*** Block opens ***

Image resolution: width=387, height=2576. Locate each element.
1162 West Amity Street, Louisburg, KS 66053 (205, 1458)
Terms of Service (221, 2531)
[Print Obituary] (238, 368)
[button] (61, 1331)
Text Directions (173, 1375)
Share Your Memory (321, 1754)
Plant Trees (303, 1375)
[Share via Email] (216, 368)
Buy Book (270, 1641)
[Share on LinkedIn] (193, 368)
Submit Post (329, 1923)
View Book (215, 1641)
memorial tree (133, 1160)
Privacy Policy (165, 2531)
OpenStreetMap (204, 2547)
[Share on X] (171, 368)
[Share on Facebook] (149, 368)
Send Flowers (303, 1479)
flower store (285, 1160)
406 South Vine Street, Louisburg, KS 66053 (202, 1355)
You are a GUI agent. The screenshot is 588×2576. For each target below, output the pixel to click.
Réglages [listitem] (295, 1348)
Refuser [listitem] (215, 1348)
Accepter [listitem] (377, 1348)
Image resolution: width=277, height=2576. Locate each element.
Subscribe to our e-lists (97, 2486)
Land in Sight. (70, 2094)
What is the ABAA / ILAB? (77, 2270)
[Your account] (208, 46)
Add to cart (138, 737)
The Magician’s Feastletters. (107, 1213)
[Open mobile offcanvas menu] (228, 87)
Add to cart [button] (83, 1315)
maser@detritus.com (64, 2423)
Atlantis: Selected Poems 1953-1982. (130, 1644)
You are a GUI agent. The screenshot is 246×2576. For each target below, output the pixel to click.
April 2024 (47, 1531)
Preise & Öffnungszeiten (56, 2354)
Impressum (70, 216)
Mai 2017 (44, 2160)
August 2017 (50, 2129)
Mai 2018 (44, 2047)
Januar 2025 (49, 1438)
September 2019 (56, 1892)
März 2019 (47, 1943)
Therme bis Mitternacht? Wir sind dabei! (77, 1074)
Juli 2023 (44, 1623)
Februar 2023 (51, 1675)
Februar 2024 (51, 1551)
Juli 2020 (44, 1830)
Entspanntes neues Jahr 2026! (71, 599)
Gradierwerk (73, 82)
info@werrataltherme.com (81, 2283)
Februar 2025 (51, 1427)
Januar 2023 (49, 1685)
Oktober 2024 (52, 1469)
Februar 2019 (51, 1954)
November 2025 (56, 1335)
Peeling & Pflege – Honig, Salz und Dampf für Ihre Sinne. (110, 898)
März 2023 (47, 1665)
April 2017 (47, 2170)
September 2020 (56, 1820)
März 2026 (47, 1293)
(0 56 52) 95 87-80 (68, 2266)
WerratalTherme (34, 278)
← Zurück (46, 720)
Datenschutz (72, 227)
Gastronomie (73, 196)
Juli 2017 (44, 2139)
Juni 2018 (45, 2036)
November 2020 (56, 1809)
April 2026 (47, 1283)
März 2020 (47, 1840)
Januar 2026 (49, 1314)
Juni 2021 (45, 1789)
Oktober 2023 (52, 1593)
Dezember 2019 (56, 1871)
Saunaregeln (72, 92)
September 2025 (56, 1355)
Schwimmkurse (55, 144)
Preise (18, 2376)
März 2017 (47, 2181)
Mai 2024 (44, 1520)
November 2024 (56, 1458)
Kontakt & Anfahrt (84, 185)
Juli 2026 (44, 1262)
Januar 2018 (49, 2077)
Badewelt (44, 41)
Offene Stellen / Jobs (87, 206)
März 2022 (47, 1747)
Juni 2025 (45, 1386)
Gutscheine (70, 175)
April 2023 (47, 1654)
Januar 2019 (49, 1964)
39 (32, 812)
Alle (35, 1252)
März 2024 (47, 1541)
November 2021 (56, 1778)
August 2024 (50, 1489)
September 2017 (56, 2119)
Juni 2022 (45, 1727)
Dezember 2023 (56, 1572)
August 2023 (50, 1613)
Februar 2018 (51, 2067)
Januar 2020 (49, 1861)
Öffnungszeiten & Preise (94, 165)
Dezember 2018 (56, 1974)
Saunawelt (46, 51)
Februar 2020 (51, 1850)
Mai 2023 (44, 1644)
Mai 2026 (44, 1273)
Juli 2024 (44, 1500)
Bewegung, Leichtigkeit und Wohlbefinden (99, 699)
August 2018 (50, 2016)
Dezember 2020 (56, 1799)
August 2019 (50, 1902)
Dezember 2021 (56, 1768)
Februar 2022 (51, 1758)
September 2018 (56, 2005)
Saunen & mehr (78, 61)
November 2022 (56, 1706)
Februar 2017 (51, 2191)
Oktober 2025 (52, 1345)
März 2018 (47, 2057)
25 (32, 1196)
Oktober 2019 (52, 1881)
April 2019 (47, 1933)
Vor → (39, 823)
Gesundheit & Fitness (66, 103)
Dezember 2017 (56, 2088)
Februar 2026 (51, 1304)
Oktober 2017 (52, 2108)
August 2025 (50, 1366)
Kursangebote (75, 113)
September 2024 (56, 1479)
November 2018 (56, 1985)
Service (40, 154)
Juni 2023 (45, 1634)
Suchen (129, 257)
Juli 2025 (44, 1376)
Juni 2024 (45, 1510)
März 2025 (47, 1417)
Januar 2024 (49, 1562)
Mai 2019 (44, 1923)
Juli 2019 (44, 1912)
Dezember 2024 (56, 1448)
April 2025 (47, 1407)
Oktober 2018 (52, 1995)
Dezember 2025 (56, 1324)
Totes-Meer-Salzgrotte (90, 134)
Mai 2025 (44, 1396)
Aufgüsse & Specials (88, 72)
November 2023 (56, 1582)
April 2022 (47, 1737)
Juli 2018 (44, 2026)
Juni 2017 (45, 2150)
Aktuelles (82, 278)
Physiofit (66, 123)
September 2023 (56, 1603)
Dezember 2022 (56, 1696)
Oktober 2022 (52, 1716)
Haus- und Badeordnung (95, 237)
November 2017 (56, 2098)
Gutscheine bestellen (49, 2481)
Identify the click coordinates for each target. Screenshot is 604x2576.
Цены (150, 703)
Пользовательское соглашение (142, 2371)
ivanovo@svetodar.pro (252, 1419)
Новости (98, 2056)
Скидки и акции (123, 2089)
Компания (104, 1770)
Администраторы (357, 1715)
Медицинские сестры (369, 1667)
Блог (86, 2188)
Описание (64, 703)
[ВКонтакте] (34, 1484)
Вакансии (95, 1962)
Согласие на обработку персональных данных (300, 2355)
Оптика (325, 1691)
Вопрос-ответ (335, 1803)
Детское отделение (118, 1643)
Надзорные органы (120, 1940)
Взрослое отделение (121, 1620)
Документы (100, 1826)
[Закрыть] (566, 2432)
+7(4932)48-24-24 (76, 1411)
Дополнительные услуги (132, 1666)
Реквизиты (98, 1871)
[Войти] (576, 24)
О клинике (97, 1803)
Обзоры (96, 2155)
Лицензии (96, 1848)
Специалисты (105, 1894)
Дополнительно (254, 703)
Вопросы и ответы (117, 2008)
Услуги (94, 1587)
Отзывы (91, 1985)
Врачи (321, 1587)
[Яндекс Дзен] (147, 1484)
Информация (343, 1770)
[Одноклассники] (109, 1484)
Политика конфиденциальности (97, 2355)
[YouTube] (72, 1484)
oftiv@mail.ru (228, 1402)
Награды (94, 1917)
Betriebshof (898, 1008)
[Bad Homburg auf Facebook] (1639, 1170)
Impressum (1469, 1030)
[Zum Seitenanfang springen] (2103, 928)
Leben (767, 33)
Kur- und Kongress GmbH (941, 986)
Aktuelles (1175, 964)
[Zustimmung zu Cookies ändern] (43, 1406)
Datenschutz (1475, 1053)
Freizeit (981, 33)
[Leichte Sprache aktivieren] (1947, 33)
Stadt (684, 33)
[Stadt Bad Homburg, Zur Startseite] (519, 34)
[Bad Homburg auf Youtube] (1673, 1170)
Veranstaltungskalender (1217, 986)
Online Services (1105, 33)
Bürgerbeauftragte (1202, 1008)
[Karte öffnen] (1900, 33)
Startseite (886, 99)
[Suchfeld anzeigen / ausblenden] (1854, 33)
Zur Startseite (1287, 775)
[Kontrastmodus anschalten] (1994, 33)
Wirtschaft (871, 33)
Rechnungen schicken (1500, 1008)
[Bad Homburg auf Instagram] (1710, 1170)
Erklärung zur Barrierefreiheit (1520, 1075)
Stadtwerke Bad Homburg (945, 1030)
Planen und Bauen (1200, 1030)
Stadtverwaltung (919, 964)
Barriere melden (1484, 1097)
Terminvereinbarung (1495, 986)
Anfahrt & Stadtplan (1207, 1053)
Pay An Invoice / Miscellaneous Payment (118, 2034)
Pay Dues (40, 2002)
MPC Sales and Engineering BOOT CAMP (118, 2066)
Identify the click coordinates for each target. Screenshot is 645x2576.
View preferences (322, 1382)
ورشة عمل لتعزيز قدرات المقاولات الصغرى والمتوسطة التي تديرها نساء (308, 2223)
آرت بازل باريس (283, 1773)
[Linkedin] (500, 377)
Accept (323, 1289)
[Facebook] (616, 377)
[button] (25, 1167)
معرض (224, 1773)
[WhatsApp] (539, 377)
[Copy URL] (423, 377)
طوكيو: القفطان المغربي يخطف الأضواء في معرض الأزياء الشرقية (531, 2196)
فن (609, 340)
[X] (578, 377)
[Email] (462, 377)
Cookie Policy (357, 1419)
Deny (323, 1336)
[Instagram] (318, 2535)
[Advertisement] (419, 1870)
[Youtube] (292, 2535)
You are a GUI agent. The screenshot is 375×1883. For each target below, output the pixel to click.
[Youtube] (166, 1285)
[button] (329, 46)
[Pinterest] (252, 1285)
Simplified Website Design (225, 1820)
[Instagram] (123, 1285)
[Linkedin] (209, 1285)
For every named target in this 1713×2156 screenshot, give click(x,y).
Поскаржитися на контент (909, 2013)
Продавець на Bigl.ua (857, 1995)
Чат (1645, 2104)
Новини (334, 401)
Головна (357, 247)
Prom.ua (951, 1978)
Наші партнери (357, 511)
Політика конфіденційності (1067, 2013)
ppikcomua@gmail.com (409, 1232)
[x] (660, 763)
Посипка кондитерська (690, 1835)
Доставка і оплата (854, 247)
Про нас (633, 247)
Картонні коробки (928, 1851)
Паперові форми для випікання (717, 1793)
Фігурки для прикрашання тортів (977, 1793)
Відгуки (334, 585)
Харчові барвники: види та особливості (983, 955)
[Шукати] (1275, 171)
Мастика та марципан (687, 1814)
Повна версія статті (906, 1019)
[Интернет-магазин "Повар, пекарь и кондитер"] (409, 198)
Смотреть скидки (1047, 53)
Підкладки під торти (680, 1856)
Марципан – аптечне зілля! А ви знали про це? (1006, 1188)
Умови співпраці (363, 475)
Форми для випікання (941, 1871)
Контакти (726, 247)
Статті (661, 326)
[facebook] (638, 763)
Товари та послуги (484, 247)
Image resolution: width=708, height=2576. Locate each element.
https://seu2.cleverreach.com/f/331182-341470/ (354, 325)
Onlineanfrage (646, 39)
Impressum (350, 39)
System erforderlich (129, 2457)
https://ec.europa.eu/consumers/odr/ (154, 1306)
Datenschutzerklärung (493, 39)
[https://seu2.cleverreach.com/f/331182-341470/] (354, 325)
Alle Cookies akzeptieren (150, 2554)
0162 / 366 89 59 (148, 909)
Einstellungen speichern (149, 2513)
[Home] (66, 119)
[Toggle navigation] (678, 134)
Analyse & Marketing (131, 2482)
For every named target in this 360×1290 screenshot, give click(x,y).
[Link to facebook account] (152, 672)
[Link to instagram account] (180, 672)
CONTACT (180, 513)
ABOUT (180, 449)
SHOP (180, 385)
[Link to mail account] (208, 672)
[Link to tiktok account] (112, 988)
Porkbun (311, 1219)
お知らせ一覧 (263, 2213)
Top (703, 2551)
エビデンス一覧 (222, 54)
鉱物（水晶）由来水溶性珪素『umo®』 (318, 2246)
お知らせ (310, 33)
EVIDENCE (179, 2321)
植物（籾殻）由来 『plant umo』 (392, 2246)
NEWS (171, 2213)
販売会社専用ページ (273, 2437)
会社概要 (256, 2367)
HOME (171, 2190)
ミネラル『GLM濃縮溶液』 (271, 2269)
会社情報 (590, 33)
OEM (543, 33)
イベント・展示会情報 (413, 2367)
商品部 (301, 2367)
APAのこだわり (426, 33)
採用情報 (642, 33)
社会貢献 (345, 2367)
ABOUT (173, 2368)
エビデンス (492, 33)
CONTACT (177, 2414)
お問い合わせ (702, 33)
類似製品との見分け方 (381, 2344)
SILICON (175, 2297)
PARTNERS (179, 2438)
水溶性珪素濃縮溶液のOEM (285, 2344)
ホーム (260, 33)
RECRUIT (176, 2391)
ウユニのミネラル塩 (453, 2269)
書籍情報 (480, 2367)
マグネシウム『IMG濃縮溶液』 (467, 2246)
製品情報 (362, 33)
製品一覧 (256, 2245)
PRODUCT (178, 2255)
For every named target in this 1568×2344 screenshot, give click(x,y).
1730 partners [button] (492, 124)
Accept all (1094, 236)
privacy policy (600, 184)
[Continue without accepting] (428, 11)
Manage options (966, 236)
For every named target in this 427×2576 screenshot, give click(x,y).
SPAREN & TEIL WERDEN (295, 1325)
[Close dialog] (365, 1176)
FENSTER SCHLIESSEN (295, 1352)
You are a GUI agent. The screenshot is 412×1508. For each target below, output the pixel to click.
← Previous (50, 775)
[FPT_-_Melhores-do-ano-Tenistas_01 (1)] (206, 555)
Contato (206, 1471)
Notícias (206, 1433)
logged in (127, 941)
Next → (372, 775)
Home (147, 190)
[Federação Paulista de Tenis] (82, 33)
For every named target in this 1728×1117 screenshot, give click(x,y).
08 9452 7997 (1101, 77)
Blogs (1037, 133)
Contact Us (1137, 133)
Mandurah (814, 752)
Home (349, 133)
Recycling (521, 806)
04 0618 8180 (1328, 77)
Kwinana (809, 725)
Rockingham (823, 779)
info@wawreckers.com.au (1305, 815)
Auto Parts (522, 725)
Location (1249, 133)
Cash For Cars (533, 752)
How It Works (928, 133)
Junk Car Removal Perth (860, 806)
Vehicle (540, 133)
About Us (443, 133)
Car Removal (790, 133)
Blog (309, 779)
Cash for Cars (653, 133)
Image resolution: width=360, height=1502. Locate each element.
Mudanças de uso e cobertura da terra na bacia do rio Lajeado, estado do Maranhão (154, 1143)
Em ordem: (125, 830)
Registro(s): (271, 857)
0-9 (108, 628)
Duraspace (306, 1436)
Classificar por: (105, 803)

*** Block closes ***

HOW TO COMPLETE THIS TASK
As listed above, the lines from the line with "[Закрыть] (566, 2432)" to the line with "Freizeit (981, 33)" are to be echoed exactly, with both ends included and nothing added.

SOLUTION FOR THIS EXERCISE
[Закрыть] (566, 2432)
+7(4932)48-24-24 (76, 1411)
Дополнительные услуги (132, 1666)
Реквизиты (98, 1871)
[Войти] (576, 24)
О клинике (97, 1803)
Обзоры (96, 2155)
Лицензии (96, 1848)
Специалисты (105, 1894)
Дополнительно (254, 703)
Вопросы и ответы (117, 2008)
Услуги (94, 1587)
Отзывы (91, 1985)
Врачи (321, 1587)
[Яндекс Дзен] (147, 1484)
Информация (343, 1770)
[Одноклассники] (109, 1484)
Политика конфиденциальности (97, 2355)
[YouTube] (72, 1484)
oftiv@mail.ru (228, 1402)
Награды (94, 1917)
Betriebshof (898, 1008)
[Bad Homburg auf Facebook] (1639, 1170)
Impressum (1469, 1030)
[Zum Seitenanfang springen] (2103, 928)
Leben (767, 33)
Kur- und Kongress GmbH (941, 986)
Aktuelles (1175, 964)
[Zustimmung zu Cookies ändern] (43, 1406)
Datenschutz (1475, 1053)
Freizeit (981, 33)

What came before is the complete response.